Манн был одним из немногих активистов, которые выжили, не сели в тюрьму и не пустились в бега в те же Пакистан, Великобританию и США. Как и многие бывшие участники подобных движений – вроде тех, с которыми я беседовал в Индии и США, – он выражал скепсис и по отношению к индийским властям с их «репрессиями», и по отношению к сикхам-экстремистам, разрушившим, по его мнению, движение изнутри.
«Считаете ли вы, что вступать в открытый бой было ошибкой?» – поинтересовался я у Манна. Он ответил, что, учитывая географию Пенджаба, который был со всех сторон окружен Индией и сильно проигрывал ей в плане военных ресурсов, движение вряд ли могло добиться военных успехов – кроме разве тех случаев, когда насилие требовалось для «наказания» или «возмездия», как это было в случае с убийствами премьер-министра Индиры Ганди или главного министра Беанта Сингха. В большинстве прочих случаев насилие было пустой тратой времени, лишь давая повод властям зарубить движение на корню. Манн предпочел бы мирное решение – вроде того, которое предлагалось в связи с отделением Квебека от Канады. Однако же принципиальным противником использования силы ради благого дела он не был. Его несогласие в данном случае было связано с тем, что обращение к насилию оказалось «стратегическим, а не моральным движением».
Обоснования насилия в индуизме и сикхизме
Учитывая все эти десятилетия связанного с религией террора в Индии, впору задаться вопросом, можно ли хоть чем-то оправдать всю эту кровь и бесчинство. Многим это насилие обошлось весьма дорого, особенно жителям Гуджарата и деревень в сельском Пенджабе, где социальные и психологические раны затягиваются очень неспешно.
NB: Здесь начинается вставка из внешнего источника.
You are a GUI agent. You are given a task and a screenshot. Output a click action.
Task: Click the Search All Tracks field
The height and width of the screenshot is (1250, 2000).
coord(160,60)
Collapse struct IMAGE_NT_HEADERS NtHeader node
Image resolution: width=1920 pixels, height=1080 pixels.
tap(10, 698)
Когда спустя несколько лет после разгрома сикхского движения я очутился в пенджабской деревне Султанвинд неподалеку от Амритсара, отзвуки этих трагических событий, казалось, отдаются эхом в ее глинобитных стенах. Вместе с профессором Харишем Пури и группой его аспирантов с факультета политологии Университета Гуру Нанак Дев мне удалось побеседовать с несколькими семьями бывших активистов. Во времена бурной деятельности «Коммандоса Халистана» Султанвинд служил штабом для одной из его фракций, и драма этого воинствующего движения до сих пор ощутимо отражается на жизни деревни. В частности, мы беседовали с родственником одного из аспирантов по имени Харджап Сингх, который был здесь вроде старейшины. Жаловаться ему было, казалось бы, совершенно не на что: его только что выбрали в члены совета Муниципальной корпорации Амритсара, он принадлежал к лидирующей здесь подкасте Чаухан и владел солидным семейным фермерским хозяйством, которым управлял лично и по мобильному телефону. В сикхской общине его семейство пользовалось большим влиянием, а фотографии на стенах свидетельствовали о тесной связи с Партапом Сингхом Кайроном, великим лидером Пенджаба после провозглашения независимости, и современным предводителем «Акали» Симранджитом Сингхом Манном[242]
.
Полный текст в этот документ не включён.